Some 30 years ago, a common retort by my classmates when told that we could not do something was, “It’s a free country, isn’t it?”
I don’t hear that rhetorical question much these days. Maybe that’s because the answer is changing before our very eyes.
One of my favorite restaurants posts a sign that was once common: “We reserve the right to refuse service to anyone.”
Well, if they refuse service to someone who isn’t an able-bodied heterosexual white male, they’d better have a good lawyer and deep pockets defend themselves.
In today’s America, a restaurant – like most businesses – is a “place of public accommodation,” which means that someone to whom service is refused can file a civil rights lawsuit seeking damages for unlawful discrimination due to race, gender, creed, disability or sexual orientation.
If management had a valid, legal reason for telling the sorehead to leave their property, they may win in court – after spending $50,000 on a lawyer. Or they may cut their losses and agree to a settlement.
Regardless, they will think twice before refusing service to anyone else in our “free country.”
In fact, the Colorado Civil Rights Division advises that places of public accommodation cannot “reserve the right to refuse service to anyone.”
Anti-discrimination laws were instituted with a worthy intent: to protect unfair treatment of black Americans who, in some places, were told they couldn’t buy food for their family at the local grocery store or be treated at the hometown hospital.
It’s one thing to protest if can’t feed your family without driving – or walking – to the next town but quite another to file a lawsuit when one baker doesn’t want to decorate your wedding cake but dozens of other bakers in the same city will gladly do it.
Recently, my friend Laura Carno asked compelling questions about freedom regarding Colorado’s Masterpiece Bakery which declined to bake a wedding cake for a homosexual couple:
“Who’s liberty is more important? The baker’s right to do business only with whom he wishes or the customer’s right to do business with that specific baker?”
(To be clear, baker Jack Phillips didn’t decline to do business with the couple. He offered to sell them anything in his store but didn’t want to create a cake for a same-sex wedding.)
Phillips argues that his First Amendment rights to freedom of religion and freedom of speech are violated if he can be forced to create a cake with a message to which he objects.
In New Mexico, courts have ruled that a homosexual couple can force a specific photographer to attend and photograph their wedding against her will. In any other context, that’s kidnapping.

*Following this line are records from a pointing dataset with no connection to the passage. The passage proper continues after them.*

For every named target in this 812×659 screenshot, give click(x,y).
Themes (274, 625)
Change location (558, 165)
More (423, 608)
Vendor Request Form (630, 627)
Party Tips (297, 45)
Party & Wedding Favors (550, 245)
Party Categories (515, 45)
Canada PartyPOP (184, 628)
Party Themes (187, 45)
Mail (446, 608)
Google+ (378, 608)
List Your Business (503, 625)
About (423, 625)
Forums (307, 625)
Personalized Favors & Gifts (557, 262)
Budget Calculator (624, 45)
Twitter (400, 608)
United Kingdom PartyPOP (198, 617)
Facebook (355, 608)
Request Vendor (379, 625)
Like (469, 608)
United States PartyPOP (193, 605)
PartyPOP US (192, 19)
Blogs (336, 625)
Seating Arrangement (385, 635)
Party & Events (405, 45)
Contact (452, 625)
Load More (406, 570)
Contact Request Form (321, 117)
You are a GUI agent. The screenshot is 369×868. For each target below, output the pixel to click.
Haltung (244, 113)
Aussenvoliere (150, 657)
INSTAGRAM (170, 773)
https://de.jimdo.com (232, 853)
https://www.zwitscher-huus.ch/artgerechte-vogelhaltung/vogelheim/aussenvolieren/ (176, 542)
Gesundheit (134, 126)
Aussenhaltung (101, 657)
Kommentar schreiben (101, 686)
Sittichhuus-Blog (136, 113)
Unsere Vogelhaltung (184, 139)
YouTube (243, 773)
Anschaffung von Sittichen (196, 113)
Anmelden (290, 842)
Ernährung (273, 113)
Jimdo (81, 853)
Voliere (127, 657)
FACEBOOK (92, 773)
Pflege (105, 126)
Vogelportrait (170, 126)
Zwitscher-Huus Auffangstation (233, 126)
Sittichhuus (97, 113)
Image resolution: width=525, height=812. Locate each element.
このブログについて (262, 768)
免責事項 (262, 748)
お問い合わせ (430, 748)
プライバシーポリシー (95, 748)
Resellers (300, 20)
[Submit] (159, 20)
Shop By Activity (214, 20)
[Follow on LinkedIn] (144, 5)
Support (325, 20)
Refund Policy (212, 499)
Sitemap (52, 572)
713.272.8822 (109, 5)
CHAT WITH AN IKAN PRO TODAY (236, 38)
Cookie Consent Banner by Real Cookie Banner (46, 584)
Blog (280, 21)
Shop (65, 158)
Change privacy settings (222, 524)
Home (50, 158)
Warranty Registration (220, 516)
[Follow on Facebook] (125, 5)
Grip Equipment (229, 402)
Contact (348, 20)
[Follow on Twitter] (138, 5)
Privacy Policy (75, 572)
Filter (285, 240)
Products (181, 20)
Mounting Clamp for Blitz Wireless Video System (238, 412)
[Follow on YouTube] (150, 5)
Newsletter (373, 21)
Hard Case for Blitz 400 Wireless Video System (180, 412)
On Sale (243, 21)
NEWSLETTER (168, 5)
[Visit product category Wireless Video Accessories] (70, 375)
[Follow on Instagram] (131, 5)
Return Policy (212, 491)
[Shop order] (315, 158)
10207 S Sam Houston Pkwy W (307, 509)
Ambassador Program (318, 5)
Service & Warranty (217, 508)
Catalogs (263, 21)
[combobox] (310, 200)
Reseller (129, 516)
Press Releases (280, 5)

Carno argues that “the religious liberty argument is too exclusive. What if the baker was an atheist and didn’t want to bake the cake? Freedom covers the atheist baker as much as the Christian baker.”
That’s an excellent argument for freedom in a free country. But it today’s America, our courts and lawmakers often pit our freedoms against each other, which is contrary to a proper understanding of freedom itself.
True freedom doesn’t cost another person anything. I can say and do things you find offensive, but I can’t force you to listen or participate and you can’t force me to be silent.
But in today’s America, exercising our freedom requires special permission.
If Jack Phillips had declined to make a wedding cake for an opposite-sex couple, they would have simply found another baker because they had no claim of unlawful discrimination.
Likewise, Phillips built his case on religious freedom because in today’s twisted jurisprudence, it wasn’t good enough to say, “I just didn’t want to bake this cake.”
In a free country, life should be an ocean of freedom with small islands of laws that occasionally limit our liberty.
In America in 2015, those islands have grown into massive continents that we all must navigate while watching our freedoms steadily eroded by lawmakers and judges who swore an oath to protect them.